Middle East May Become a CCS Global Leader

Middle East May Become a CCS Global Leader

The Middle East could become a global leader in capturing, storing and using C02 in enhanced oil recovery. Mitsubishi heavy Industries Ltd. (MIH) projects the market in the region at 50 million mt/ year in a decade based on steps led by the UAE, Saudi Arabia and Bahrain. 

MHI is set to capture CO2 from Aluminium Bahrain’s (Alba) smelter and to conduct a feasibility study on deploying MHI technology to capture Co2 from an Alba power plant flue gas. 

The projects could ultimately capture 500,000 to 1 million mt/ year of carbon sometime in the 2030’s, said Emmanouil Kakaras, head of the energy transition business in Europe and the Middle East for MHI in an interview with S&P Global Commodity Insights.

MHI’s forecast for 50 million mt/year in a decade compares with a global 80 million mt/year for 2030 estimated by S&P Global Platts Analytics and the International Energy Agency’s view based on stated policies for 89 million mt/year in 2030. “Our 80 million is based on commercially viable announced projects across various end use sectors ranging from EOR to oil refining to power generation and does not include significant levels of speculative CCUS capacity,” Mark Mozur, manager of future energy outlooks for Platts Analytics, said.

The Global CCS Institute claims the UAE and Saudi Arabia already accounted for 10% of global annual capture in 2020, at 3.7 million mt/year, and forecasts the Gulf Cooperation Council states could alone have a total of 60 million mt/ year by 2035.

“We are in the beginning of this journey in the region, but the region is taking bold steps,” Kakaras said. “I am confident this region will become one of the major CO2 hubs. Being an oil and gas region, it’s a natural evolution. On the storage side, it’s picking up speed. There will be worldwide CO2 hubs able to receive CO2 and store it.”

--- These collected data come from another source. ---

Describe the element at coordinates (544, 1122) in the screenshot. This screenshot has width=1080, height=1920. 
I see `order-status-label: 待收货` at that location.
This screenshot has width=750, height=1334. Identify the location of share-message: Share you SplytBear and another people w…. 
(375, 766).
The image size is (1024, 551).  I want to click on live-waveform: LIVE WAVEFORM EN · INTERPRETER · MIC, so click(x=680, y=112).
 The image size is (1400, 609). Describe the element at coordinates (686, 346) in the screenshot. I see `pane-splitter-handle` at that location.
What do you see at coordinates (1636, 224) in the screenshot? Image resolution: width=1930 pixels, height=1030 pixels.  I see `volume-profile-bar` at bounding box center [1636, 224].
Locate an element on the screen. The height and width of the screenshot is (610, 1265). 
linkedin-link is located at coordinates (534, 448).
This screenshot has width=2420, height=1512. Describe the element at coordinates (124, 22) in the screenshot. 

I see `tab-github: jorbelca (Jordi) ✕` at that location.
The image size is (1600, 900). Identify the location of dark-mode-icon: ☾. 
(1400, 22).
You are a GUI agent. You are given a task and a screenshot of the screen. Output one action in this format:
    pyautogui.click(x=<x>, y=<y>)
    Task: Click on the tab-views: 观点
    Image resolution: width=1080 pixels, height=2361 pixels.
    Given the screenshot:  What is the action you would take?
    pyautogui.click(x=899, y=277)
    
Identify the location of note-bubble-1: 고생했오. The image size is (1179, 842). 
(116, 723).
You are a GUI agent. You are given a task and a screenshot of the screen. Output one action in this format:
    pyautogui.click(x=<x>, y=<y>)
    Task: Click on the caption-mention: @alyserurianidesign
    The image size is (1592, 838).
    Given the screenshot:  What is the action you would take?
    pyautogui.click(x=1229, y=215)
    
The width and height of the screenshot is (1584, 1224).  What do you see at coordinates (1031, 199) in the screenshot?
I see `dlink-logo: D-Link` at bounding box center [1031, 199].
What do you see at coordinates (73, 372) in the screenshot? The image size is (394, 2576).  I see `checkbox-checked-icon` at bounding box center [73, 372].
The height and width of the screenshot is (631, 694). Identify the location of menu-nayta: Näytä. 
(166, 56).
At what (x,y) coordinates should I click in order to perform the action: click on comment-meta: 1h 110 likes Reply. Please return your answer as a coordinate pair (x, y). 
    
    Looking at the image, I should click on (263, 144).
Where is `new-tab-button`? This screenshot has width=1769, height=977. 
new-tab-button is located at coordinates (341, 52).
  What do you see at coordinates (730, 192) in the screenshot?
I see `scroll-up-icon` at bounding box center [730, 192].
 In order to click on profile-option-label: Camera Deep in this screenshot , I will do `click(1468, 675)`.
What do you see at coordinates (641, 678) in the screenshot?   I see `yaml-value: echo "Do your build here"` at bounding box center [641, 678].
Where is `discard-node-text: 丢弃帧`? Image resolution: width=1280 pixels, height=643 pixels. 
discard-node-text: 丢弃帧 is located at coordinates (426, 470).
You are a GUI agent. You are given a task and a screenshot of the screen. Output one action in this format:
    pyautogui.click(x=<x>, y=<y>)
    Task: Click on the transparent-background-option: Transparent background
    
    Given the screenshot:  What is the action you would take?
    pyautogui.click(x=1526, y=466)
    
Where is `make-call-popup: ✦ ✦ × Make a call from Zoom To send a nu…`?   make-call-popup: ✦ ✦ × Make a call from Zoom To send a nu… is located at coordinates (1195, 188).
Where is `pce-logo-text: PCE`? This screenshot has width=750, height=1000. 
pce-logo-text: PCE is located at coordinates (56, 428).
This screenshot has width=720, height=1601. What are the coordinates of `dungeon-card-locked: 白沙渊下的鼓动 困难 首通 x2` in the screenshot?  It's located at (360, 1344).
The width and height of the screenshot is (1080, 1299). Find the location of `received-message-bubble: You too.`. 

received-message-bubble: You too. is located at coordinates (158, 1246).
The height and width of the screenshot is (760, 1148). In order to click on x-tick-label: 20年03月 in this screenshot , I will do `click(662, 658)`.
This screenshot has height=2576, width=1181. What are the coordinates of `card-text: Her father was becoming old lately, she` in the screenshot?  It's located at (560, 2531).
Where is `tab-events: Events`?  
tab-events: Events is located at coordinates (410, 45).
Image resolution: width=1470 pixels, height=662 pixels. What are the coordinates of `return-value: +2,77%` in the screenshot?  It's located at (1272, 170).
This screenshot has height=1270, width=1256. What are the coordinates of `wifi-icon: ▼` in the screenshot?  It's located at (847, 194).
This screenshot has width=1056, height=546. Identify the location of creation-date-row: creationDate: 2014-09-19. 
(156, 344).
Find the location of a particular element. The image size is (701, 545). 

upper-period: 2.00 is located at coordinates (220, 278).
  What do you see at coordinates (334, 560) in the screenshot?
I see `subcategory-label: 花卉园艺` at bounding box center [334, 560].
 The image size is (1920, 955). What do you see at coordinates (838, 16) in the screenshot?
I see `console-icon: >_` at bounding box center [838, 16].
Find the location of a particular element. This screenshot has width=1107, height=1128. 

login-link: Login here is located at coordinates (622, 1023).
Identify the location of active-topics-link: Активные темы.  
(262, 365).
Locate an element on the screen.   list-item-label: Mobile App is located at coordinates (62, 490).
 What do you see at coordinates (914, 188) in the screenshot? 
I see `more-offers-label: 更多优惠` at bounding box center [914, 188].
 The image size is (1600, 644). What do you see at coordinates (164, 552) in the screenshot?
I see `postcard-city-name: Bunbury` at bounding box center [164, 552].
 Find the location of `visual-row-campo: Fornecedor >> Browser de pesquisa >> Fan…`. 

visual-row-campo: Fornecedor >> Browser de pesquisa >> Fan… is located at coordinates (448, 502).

Steps TakenSaudi Arabia is developing receiving infrastructure for permanent CO2 storage which includes pipelines to send carbon miles away for storage. The UAE’S Abu Dhabi National Oil Co. plans to expand the capacity of its carbon capture program six times by capturing CO2 from its own gas plants, with the aim of reaching 5 million mt/ year of CO2 by 2030.